[Data listing]
• • • • • • •

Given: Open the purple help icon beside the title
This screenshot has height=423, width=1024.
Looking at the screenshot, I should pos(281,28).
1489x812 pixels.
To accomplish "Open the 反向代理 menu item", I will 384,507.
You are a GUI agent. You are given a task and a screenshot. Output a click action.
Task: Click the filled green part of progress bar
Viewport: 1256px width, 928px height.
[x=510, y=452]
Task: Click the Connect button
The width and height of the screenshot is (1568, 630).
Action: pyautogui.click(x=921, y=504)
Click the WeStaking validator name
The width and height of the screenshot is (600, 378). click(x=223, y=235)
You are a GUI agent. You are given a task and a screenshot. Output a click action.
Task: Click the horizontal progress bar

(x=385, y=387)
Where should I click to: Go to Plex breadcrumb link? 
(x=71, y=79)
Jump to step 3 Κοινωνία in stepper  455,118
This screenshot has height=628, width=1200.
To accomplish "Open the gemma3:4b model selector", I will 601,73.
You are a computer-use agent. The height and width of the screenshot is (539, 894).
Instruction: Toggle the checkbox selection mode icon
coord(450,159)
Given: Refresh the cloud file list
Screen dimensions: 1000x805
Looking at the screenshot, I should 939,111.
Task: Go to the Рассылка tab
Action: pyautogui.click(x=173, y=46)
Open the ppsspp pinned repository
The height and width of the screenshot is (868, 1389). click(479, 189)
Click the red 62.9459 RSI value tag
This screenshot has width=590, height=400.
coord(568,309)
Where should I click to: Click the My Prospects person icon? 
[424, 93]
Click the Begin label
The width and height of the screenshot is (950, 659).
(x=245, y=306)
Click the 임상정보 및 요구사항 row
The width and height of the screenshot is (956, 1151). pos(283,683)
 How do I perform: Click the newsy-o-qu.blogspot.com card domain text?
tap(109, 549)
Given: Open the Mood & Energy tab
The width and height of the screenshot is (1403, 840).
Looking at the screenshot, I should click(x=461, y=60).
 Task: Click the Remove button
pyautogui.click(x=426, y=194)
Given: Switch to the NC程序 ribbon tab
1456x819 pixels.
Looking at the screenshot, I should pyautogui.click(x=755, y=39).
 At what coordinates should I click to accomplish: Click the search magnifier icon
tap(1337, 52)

• • • • • • •

Reproduce every one of the rows above word for word.

Given: Open the purple help icon beside the title
This screenshot has height=423, width=1024.
Looking at the screenshot, I should pos(281,28).
1489x812 pixels.
To accomplish "Open the 反向代理 menu item", I will 384,507.
You are a GUI agent. You are given a task and a screenshot. Output a click action.
Task: Click the filled green part of progress bar
Viewport: 1256px width, 928px height.
[x=510, y=452]
Task: Click the Connect button
The width and height of the screenshot is (1568, 630).
Action: pyautogui.click(x=921, y=504)
Click the WeStaking validator name
The width and height of the screenshot is (600, 378). click(x=223, y=235)
You are a GUI agent. You are given a task and a screenshot. Output a click action.
Task: Click the horizontal progress bar

(x=385, y=387)
Where should I click to: Go to Plex breadcrumb link? 
(x=71, y=79)
Jump to step 3 Κοινωνία in stepper  455,118
This screenshot has height=628, width=1200.
To accomplish "Open the gemma3:4b model selector", I will 601,73.
You are a computer-use agent. The height and width of the screenshot is (539, 894).
Instruction: Toggle the checkbox selection mode icon
coord(450,159)
Given: Refresh the cloud file list
Screen dimensions: 1000x805
Looking at the screenshot, I should 939,111.
Task: Go to the Рассылка tab
Action: pyautogui.click(x=173, y=46)
Open the ppsspp pinned repository
The height and width of the screenshot is (868, 1389). click(479, 189)
Click the red 62.9459 RSI value tag
This screenshot has width=590, height=400.
coord(568,309)
Where should I click to: Click the My Prospects person icon? 
[424, 93]
Click the Begin label
The width and height of the screenshot is (950, 659).
(x=245, y=306)
Click the 임상정보 및 요구사항 row
The width and height of the screenshot is (956, 1151). pos(283,683)
 How do I perform: Click the newsy-o-qu.blogspot.com card domain text?
tap(109, 549)
Given: Open the Mood & Energy tab
The width and height of the screenshot is (1403, 840).
Looking at the screenshot, I should click(x=461, y=60).
 Task: Click the Remove button
pyautogui.click(x=426, y=194)
Given: Switch to the NC程序 ribbon tab
1456x819 pixels.
Looking at the screenshot, I should pyautogui.click(x=755, y=39).
 At what coordinates should I click to accomplish: Click the search magnifier icon
tap(1337, 52)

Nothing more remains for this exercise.